Back to Datahub

Fabric Onelake Pre

metadata-ingestion/docs/sources/fabric-onelake/fabric-onelake_pre.md

1.5.0.36.3 KB
Original Source

Overview

The fabric-onelake module ingests metadata from Fabric Onelake into DataHub. It is intended for production ingestion workflows and module-specific capabilities are documented below.

:::tip Quick Start

  1. Set up authentication - Configure Azure credentials (see Prerequisites)
  2. Grant permissions - Ensure your identity has Workspace.Read.All and workspace access
  3. Configure recipe - Use fabric-onelake_recipe.yml as a template
  4. Run ingestion - Execute datahub ingest -c fabric-onelake_recipe.yml :::

Key Features

  • Workspace, Lakehouse, Warehouse, and Schema containers
  • Table datasets with proper subtypes
  • Automatic detection and handling of schemas-enabled and schemas-disabled lakehouses
  • Pattern-based filtering for workspaces, lakehouses, warehouses, and tables
  • Stateful ingestion for stale entity removal
  • Multiple authentication methods (Service Principal, Managed Identity, Azure CLI, DefaultAzureCredential)

References

Azure Authentication

Fabric Concepts

Prerequisites

Before running ingestion, ensure network connectivity to the source, valid authentication credentials, and read permissions for metadata APIs required by this module.

Authentication

The connector supports multiple Azure authentication methods:

MethodBest ForConfiguration
Service PrincipalProduction environmentsauthentication_method: service_principal
Managed IdentityAzure-hosted deployments (VMs, AKS, App Service)authentication_method: managed_identity
Azure CLILocal developmentauthentication_method: cli (run az login first)
DefaultAzureCredentialFlexible environmentsauthentication_method: default

For service principal setup, see Register an application with Microsoft Entra ID.

Required Permissions

The connector requires read-only access to Fabric workspaces and their contents. The authenticated identity (service principal, managed identity, or user) must have:

Workspace-Level Permissions:

  • Workspace.Read.All or Workspace.ReadWrite.All (Microsoft Entra delegated scope)
  • Viewer role or higher in the Fabric workspaces you want to ingest

API Permissions: The service principal or user must have the following Microsoft Entra API permissions:

  • Workspace.Read.All (delegated) - Required to list and read workspace metadata
  • Or Workspace.ReadWrite.All (delegated) - Provides read and write access

Token Audiences: The connector uses two different token audiences depending on the operation:

  • Fabric REST API (https://api.fabric.microsoft.com): Uses Power BI API scope (https://analysis.windows.net/powerbi/api/.default) for listing workspaces, lakehouses, warehouses, and basic table metadata
  • OneLake Delta Table APIs (https://onelake.table.fabric.microsoft.com): Uses Storage audience (https://storage.azure.com/.default) for accessing schemas and tables in schemas-enabled lakehouses

The connector automatically handles both token audiences. For schemas-enabled lakehouses, it will use OneLake Delta Table APIs with Storage audience tokens. For schemas-disabled lakehouses, it uses the standard Fabric REST API.
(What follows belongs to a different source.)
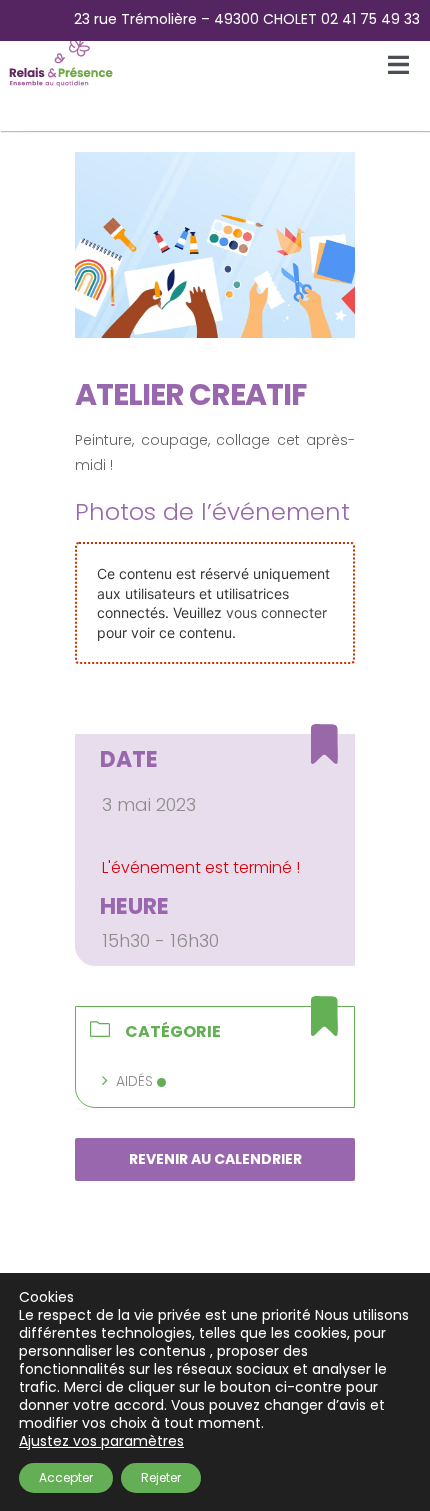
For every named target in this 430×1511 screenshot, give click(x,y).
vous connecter (276, 612)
OneLake Data Access Permissions: For schemas-enabled lakehouses, you may also need OneLake data access permissions:

  • If OneLake security is enabled on your lakehouse, ensure your identity has Read or ReadWrite permissions on the lakehouse item
  • These permissions are separate from workspace roles and are managed in the Fabric portal under the lakehouse's security settings

Note: The connector automatically detects whether a lakehouse has schemas enabled and uses the appropriate API endpoint and token audience. No additional configuration is required.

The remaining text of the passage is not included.